> **EXERCISE INSTRUCTIONS**:
Scan the records for "target" and copy each line that contains it.

==================================================

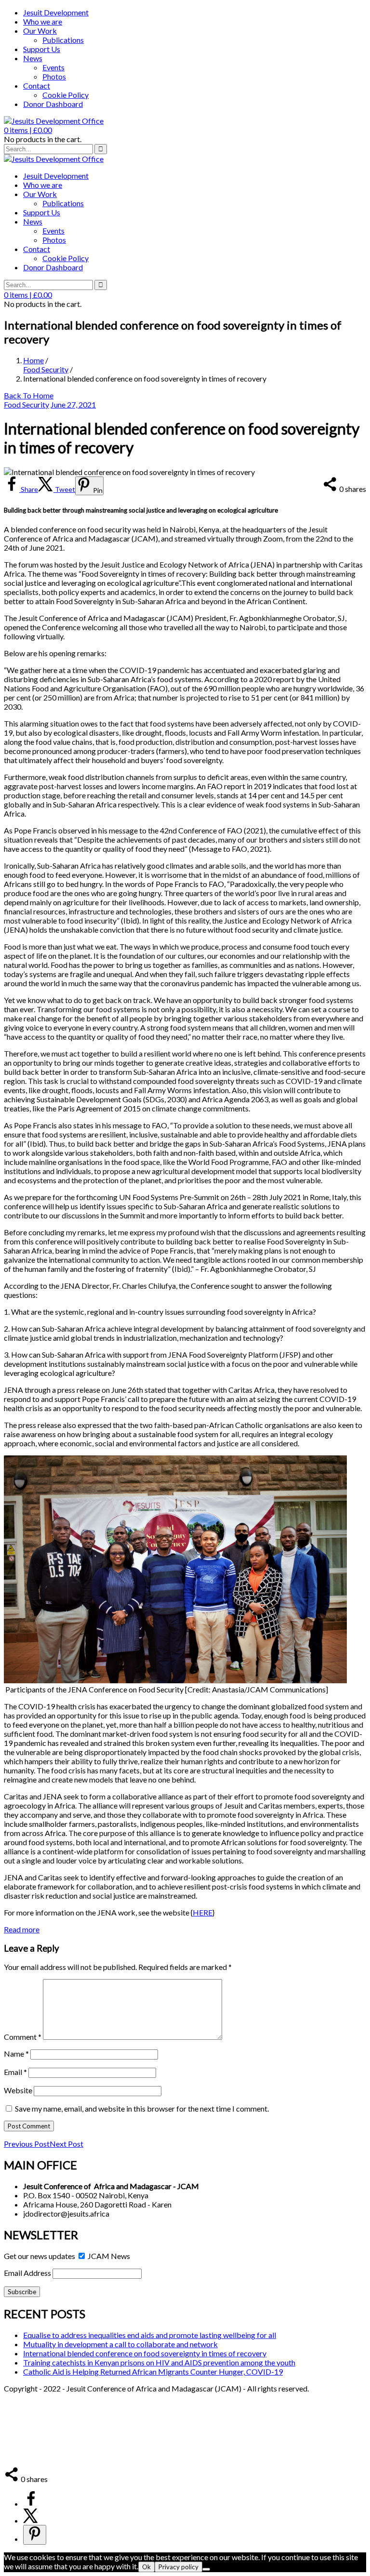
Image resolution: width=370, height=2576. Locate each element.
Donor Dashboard (53, 103)
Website (18, 2090)
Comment (22, 2036)
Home (33, 360)
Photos (54, 76)
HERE (202, 1912)
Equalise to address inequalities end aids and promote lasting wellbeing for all (149, 2334)
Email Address (27, 2272)
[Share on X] (31, 2520)
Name (16, 2053)
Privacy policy (178, 2567)
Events (53, 67)
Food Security (45, 369)
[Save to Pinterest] (34, 2535)
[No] (206, 2569)
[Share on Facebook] (31, 2503)
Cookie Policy (65, 94)
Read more (22, 1929)
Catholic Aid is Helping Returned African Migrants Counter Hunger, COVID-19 (153, 2371)
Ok (146, 2567)
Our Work (40, 30)
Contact (36, 85)
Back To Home (28, 395)
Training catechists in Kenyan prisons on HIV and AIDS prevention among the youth (159, 2362)
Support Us (41, 48)
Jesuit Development (56, 12)
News (32, 58)
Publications (63, 39)
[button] (28, 129)
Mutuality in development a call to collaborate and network (120, 2344)
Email (15, 2071)
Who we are (42, 21)
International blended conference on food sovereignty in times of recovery (144, 2353)
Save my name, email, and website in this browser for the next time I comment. (142, 2108)
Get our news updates (39, 2255)
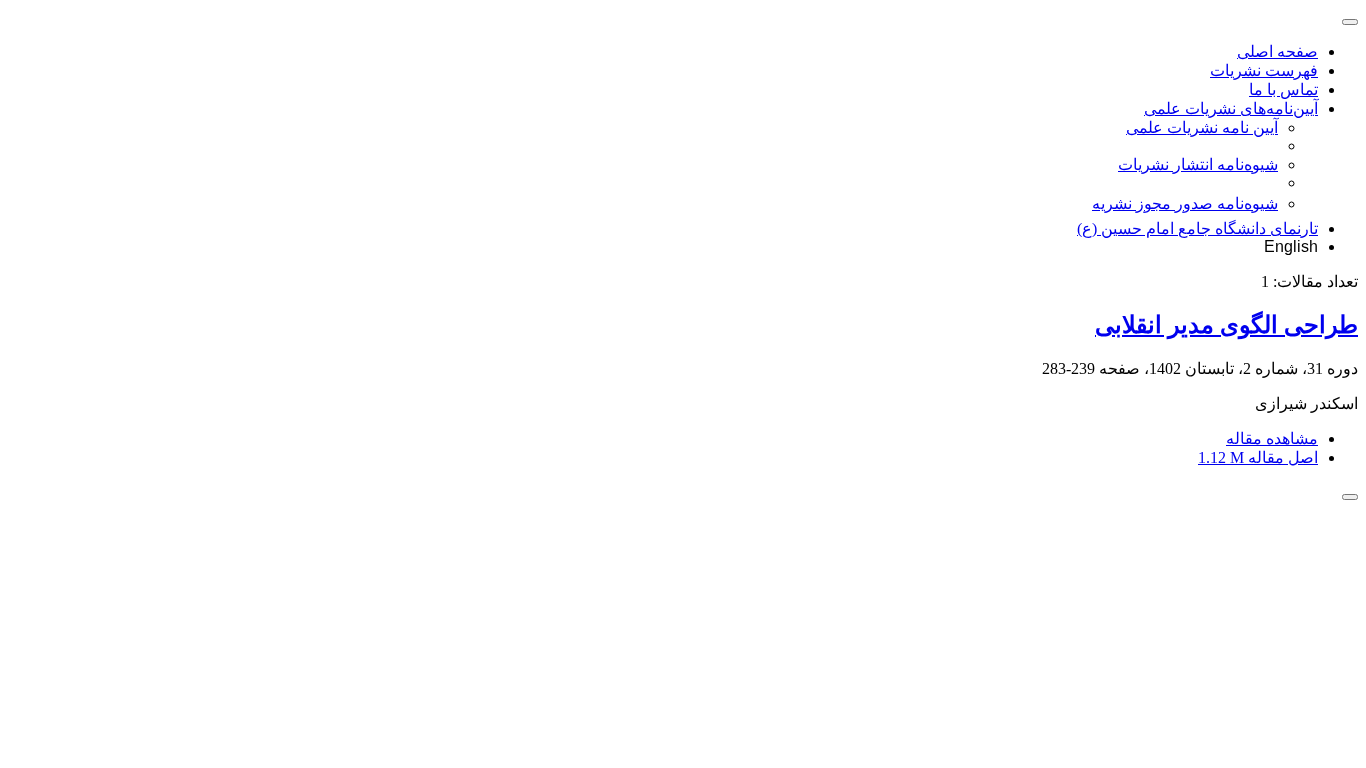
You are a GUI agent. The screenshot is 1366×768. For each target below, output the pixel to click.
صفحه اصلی (1277, 51)
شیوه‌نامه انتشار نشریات (1198, 164)
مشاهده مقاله (1272, 438)
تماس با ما (1283, 89)
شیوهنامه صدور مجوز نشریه (1185, 203)
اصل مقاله (1258, 457)
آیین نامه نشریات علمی (1202, 127)
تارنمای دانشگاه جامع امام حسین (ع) (1197, 228)
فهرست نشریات (1264, 70)
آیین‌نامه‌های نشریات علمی (1231, 108)
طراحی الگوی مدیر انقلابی (1226, 325)
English (1291, 246)
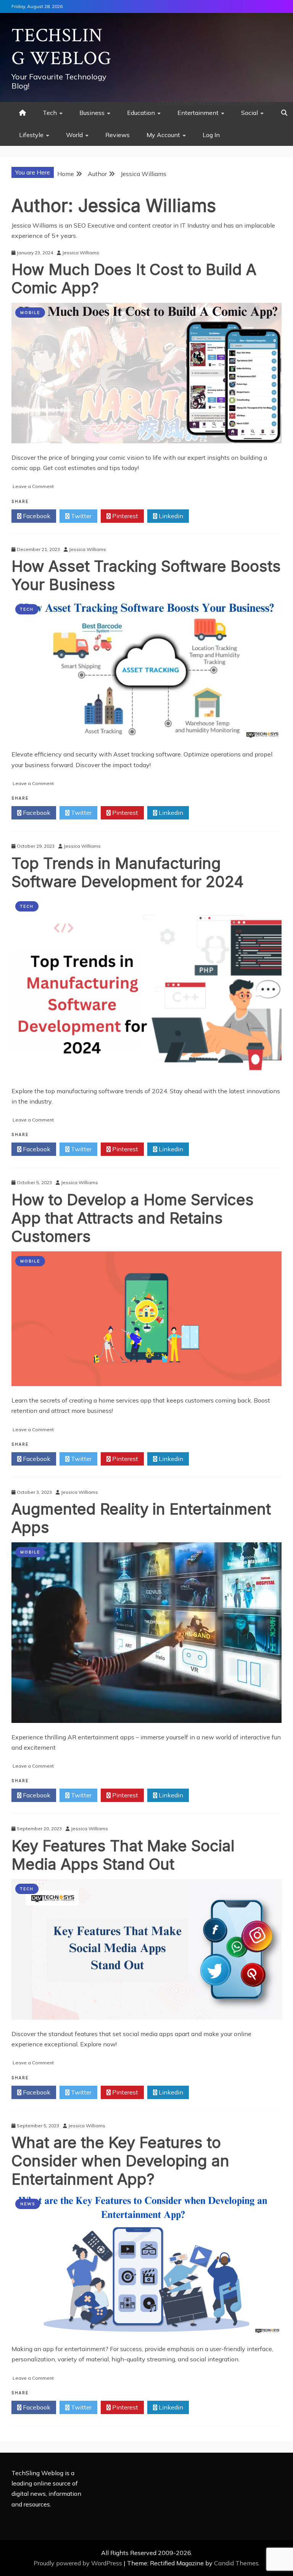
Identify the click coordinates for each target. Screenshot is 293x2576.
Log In (211, 135)
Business (92, 112)
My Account (163, 135)
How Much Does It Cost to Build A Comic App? (133, 278)
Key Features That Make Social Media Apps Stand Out (123, 1854)
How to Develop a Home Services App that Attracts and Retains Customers (132, 1218)
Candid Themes (236, 2563)
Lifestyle (31, 135)
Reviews (117, 135)
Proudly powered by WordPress (79, 2563)
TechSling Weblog (61, 47)
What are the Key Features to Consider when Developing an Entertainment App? (120, 2160)
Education (141, 112)
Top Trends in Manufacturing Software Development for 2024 (127, 872)
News (27, 2203)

==================================================

> **ANSWER BOX**:
You are a GUI agent. The screenshot is 1366×768. For each target below, output the pixel to click.
Identify the click coordinates for each target. Screenshot is 293x2576.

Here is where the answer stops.